On that mall Tuesday morning, President Obama talked to America. But he was also talking to himself. And the millions who watched may as well have been reciting the speech in the mirror. There was real hope in store, real change to take place, and real work to do in getting it done.
Meanwhile, down on floor, there were no schemes. Nobody selling garbage products. No beggars. There was no violence. Nobody attempting to even sneak a cigarette (from this guy's vantage point, three-and-a-half big screens back) until Mr. Obama had taken the Oath, when one gentleman lit a Macanudo, signifying a satisfying sense of victory.
And it continued all the way back to the bus, four miles later. And everything was calm, cool, and jubilant. No pushing, no shoving, no idiots. Just everyone looking after each other, ensuring each other's safety, helping with directions, with loved ones, with groups, and even over the barriers as nobody was either arrested, or trampled.
What a country. What an idea.
For once, millions stood listening to their new leader, who promised to restore The Land of Hopes and Dreams to its rightful owners. No, Barack Obama is not a messiah. He didn't promise a new Jerusalem to fall from the sky into Washington, followed by a thousand years of peace. He didn't bring an easy button, nor say he found the one lost on President Bush.
He just said we need to get back to who we are. If you never read the Constitution, you got the best cliff notes in Washington, Tuesday. People talk about the ghosts of Yankee Stadium. Well, if there is such a thing, the ghosts of Presidents Washington, Jefferson, Lincoln and even Benjamin Franklin may have been meandering the Capitol in their colonial wear that day.
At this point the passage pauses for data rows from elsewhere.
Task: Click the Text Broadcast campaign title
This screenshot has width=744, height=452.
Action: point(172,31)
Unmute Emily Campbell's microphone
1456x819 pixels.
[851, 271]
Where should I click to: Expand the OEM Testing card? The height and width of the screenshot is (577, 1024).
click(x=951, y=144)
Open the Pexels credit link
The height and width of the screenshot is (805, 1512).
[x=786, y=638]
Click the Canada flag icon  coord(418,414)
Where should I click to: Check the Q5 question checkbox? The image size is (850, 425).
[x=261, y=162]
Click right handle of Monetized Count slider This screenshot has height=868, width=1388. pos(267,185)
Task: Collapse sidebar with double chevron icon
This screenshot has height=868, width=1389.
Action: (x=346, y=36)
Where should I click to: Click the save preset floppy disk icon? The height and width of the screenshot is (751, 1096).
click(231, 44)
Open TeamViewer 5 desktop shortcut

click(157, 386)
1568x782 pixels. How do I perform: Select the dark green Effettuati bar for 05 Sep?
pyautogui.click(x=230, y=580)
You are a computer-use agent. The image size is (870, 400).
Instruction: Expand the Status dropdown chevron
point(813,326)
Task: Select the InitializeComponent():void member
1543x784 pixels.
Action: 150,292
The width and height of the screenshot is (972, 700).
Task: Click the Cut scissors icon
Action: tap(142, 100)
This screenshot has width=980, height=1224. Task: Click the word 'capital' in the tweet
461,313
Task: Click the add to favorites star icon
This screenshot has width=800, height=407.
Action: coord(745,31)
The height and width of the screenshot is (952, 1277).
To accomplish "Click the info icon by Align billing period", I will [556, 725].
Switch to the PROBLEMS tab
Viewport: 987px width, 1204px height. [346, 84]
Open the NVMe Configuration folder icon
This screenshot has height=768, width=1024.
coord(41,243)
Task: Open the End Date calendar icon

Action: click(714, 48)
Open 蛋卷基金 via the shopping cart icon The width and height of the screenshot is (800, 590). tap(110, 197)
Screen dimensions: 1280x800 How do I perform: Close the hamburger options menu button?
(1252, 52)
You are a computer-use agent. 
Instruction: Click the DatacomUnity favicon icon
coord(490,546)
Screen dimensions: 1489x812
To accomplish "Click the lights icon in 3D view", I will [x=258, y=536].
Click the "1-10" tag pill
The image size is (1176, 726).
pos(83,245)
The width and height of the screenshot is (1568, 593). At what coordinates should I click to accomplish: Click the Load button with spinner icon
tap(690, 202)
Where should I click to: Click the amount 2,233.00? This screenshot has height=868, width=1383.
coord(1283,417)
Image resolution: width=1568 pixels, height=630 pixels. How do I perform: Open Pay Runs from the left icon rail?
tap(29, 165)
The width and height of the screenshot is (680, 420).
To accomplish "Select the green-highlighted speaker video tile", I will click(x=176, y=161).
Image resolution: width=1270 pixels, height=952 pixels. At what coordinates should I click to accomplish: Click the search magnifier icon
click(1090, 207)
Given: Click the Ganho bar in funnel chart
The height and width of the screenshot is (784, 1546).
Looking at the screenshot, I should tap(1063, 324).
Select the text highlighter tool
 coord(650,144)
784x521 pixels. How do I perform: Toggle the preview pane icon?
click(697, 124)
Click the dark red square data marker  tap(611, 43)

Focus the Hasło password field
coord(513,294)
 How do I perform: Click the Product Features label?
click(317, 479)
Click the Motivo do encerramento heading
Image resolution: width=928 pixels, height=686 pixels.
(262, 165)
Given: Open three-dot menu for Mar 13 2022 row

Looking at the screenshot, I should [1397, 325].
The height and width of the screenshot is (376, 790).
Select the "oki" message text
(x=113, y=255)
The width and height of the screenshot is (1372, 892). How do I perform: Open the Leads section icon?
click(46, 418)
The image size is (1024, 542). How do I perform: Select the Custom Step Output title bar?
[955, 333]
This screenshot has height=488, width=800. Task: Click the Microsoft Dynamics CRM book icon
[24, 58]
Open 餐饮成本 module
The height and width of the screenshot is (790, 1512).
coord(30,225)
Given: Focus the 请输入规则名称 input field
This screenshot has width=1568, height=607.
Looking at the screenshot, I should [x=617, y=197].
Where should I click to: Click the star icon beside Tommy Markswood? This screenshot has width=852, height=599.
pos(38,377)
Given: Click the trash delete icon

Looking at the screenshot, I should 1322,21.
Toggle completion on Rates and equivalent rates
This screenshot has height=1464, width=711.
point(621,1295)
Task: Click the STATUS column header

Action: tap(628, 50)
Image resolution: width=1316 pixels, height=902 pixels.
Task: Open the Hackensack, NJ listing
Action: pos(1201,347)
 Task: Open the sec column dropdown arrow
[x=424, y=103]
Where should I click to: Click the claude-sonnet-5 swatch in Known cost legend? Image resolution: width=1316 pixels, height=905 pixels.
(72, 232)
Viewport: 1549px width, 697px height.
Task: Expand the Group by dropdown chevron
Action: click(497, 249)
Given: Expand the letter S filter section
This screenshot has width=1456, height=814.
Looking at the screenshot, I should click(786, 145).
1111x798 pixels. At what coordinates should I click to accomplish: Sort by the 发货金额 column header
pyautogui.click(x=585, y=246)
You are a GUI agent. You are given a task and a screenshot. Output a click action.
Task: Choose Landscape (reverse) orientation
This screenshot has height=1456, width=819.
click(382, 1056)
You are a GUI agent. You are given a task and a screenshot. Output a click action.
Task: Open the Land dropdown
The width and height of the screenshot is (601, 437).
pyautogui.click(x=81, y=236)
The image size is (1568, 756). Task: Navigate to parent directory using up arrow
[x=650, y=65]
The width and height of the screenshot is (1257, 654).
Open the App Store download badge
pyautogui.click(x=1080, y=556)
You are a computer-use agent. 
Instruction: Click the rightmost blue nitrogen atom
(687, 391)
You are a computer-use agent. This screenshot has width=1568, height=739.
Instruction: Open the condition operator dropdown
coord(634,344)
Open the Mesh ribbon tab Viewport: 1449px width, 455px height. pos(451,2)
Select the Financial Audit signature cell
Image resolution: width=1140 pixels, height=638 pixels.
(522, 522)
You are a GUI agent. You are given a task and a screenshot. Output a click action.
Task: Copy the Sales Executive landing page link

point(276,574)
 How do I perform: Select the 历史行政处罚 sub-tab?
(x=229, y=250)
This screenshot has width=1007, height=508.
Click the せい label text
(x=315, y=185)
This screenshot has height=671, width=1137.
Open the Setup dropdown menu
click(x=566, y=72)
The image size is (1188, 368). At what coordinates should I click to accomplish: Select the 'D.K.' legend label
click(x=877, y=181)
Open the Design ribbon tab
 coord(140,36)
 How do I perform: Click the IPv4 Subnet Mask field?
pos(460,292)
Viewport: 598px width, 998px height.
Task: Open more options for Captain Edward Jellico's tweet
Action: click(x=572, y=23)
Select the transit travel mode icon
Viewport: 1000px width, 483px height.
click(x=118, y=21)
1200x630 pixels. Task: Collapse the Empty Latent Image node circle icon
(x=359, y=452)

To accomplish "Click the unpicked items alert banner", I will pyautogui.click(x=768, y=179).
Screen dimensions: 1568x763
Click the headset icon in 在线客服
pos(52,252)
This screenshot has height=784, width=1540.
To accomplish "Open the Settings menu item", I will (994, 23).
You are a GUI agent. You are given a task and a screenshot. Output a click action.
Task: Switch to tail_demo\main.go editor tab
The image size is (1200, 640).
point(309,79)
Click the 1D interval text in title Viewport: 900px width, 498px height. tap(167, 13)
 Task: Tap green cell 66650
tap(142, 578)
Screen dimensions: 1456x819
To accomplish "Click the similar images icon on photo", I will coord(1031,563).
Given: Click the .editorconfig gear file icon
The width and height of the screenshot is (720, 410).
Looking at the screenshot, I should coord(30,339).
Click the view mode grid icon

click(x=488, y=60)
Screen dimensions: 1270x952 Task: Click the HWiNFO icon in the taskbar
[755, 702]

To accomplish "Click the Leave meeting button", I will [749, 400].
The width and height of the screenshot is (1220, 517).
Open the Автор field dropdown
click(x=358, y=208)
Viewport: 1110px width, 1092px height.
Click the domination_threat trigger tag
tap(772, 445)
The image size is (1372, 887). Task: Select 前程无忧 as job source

There was that sense, let's just put it that way.
For once, millions stood with real hope that they'll never have to congregate at the altar of America begging for hope and change again with caps in their hands waiting for miracle to fill them from the sky to take back to their families.
Instead, they took that message to the streets of Washington. Then to their buses and airplanes. Then to their hometowns. And it's a privilege to share the experience with you.
Hopefully, in 2013, I'll be able to attend the next inauguration.
And if you told me the same man will be taking the same oath, it's a safe bet that America, and the rest of the world, got Tuesday's message.